@zero__
|
"Ebenin-" Arsen söyleyeceği sözü devam ettiremedi çünkü ben buradayım.
"Arsen, lütfen. Sadece bir oyun işte." Dedim sakin kalması için.
"Bak Ada'cığım. Bu oyun sıradan bir oyun değil. Oyunun adı League of Legends yani bu oyunda sinir krizi geçirme ihtimalin çok yüksek." Hadi ordan!
"Abartıyorsun." Bana baktı. Ciddi bir devlet adamı edasıyla. Tek kaşını kaldırdı. Benim ciddiliğimi sorguluyordu. "Ciddiyim."
"B- AHA!" Dedi ve bilgisayar ekranına tekrar döndü. Oyun hakkında onun sayesinde az çok bir bilgim olmuştu. Sadece iki gün yetmişti. İki gündür buradayım.

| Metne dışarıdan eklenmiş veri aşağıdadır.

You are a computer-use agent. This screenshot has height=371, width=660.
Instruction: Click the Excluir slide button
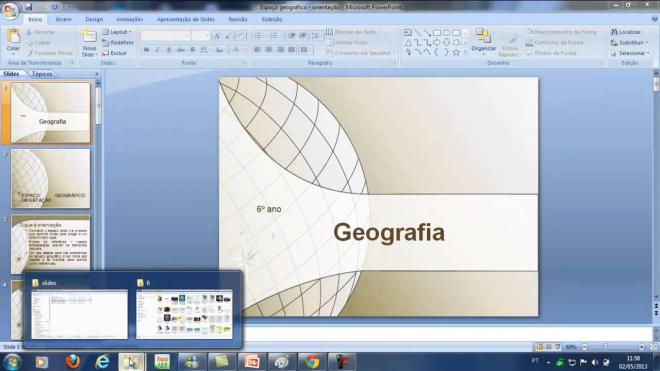pyautogui.click(x=114, y=53)
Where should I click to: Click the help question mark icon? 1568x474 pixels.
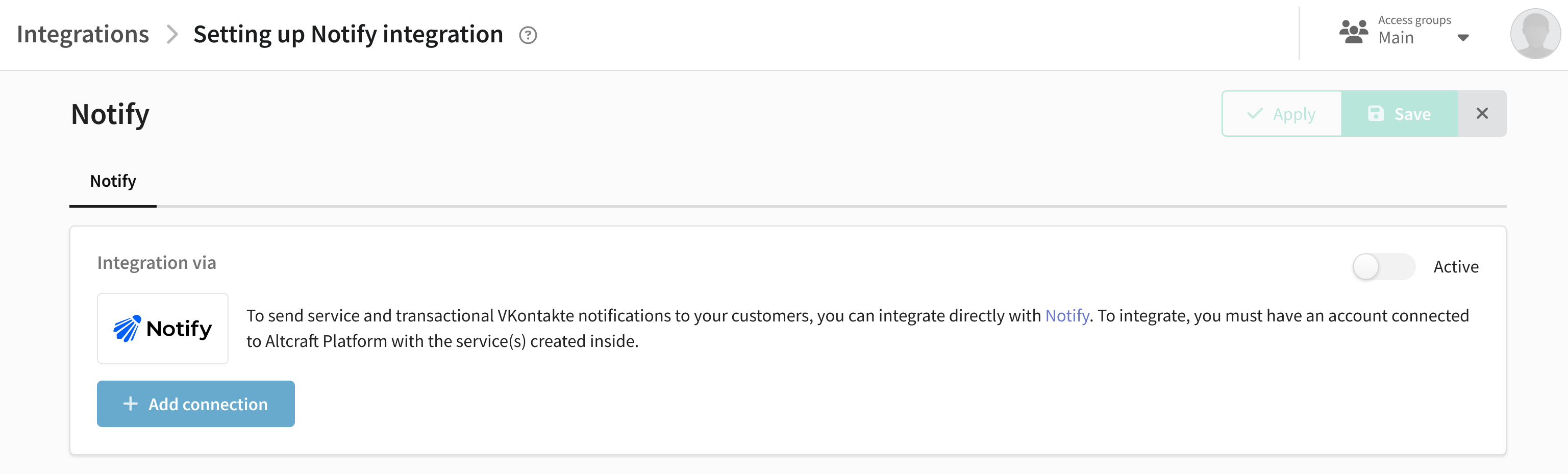[x=528, y=35]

Ve yalnızlığını hissetmiyorum ikizim. Sanki buradasın. Senin kokun... Sesin kulağımda çınlıyor. Neşeli kahkahanı hatırlıyorum.
Seni özledim.
Ama burada özlemini hissetmiyorum.
Arsen, düşman sahasına girmişti. Sırasıyla şunları duydum:
"İkide iki."
"Üçte üç!"
"DÖRTTE DÖRT!"
"Katliam..."
Arsen bu oyunda cidden iyiydi. Saate baktım. Geç oluyordu ve uyumam lazımdı. Yarın okul var. "Ben uyumaya gidiyorum."
"Okay!"
Bana verdiği odaya geçtim ve pijamalarımı giydim. Daha doğrusu Arsen'in sweetini ve kendi pijamamı. Çok güzel kombin. Yatağa uzandım ve telefon çaldı.
Uykum vardı ve kimin aradığına bakmadan telefonumu açtım.

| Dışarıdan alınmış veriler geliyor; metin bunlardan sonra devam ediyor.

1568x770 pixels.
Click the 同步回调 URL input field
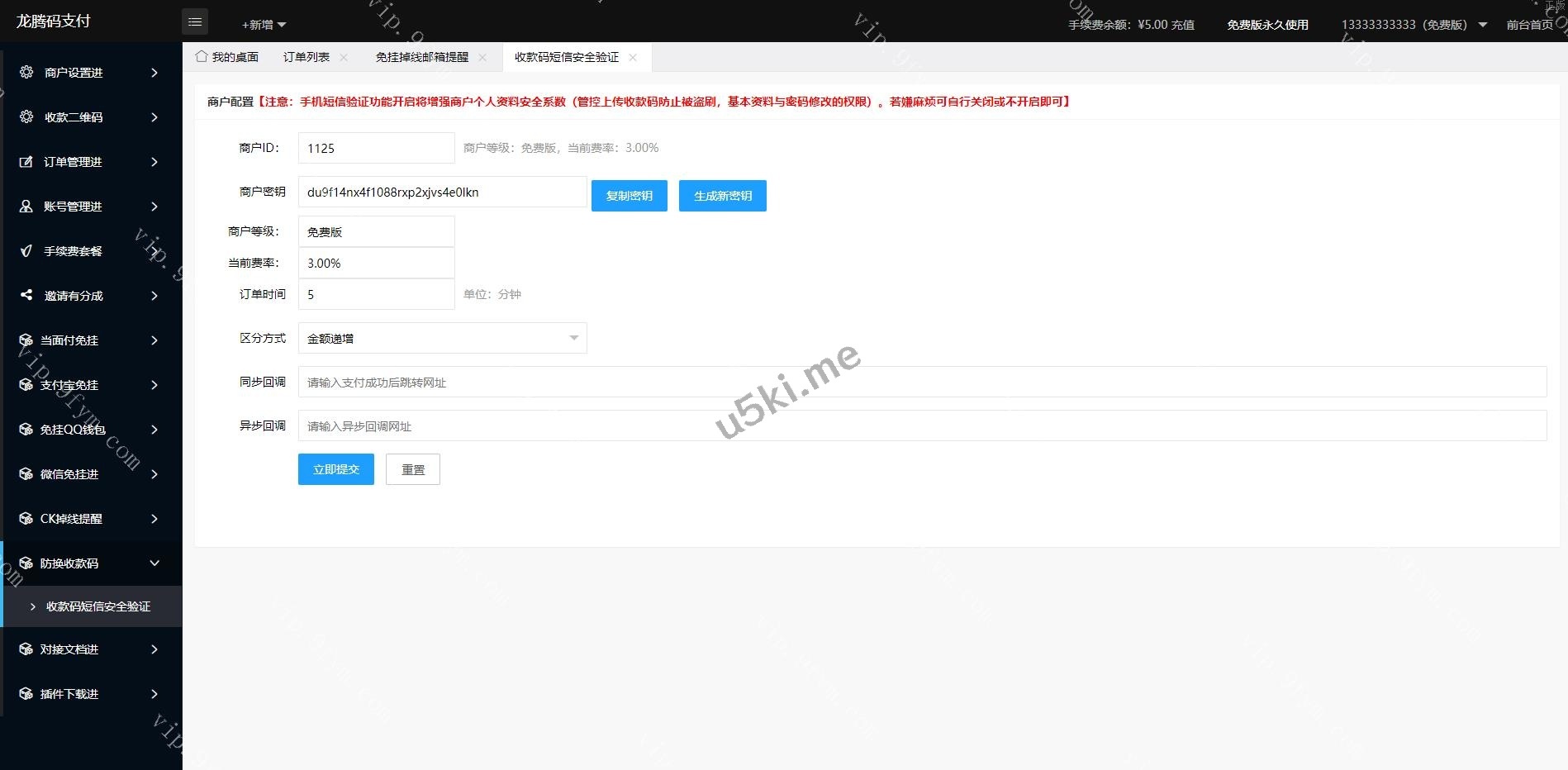coord(921,383)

"Alo." Dedim. Karşıdan bir süre ses gelmedi.
"Aşağı in." Batu! Hayır!
"N-ne?"
"İn aşağı!"
"Neden?"
"Dediğimi yap Ada. Gerisini sorgulama."
"T-tamam." Telefonu suratıma kapattı. Beni bulmuştu. Bu kadar kolay bir şekilde.
Arsen'e bahane uydurmam lazımdı. "Arsen!"
"Hııı..?"
"Ben noodle almaya gidiyorum."
"Var zaten."
"Sebzeli yok!"
"Tamam!" Sonra küfrettiğini duydum. Bu oyun cidden beterdi.
Aşağı indim. Bartu'nun siyah BMW markalı arabasını görmemek imkansızdı. Diğer arabalara kıyasla dikkat çekiciydi.
Onun arabasının yanına gittim ve bindim. Arka koltuğa. Ona baktım ama o bir süre bana bakmadı. "Özür dilerim..." diye fısıldadı. Hüzün ve pişmanlıkla. Ayrıca... Sesi titriyordu.
Ona baktım. Çenesini tutup bana bakmasını sağladım. Gözlerinde o kadar çok duygu vardı ki okuyamıyordum. Ona doğru yaklaştım ve yüzümü de şu an pürüzsüz olan yüzüne yaklaştırdım. Ne yapacağımı anlamıştı.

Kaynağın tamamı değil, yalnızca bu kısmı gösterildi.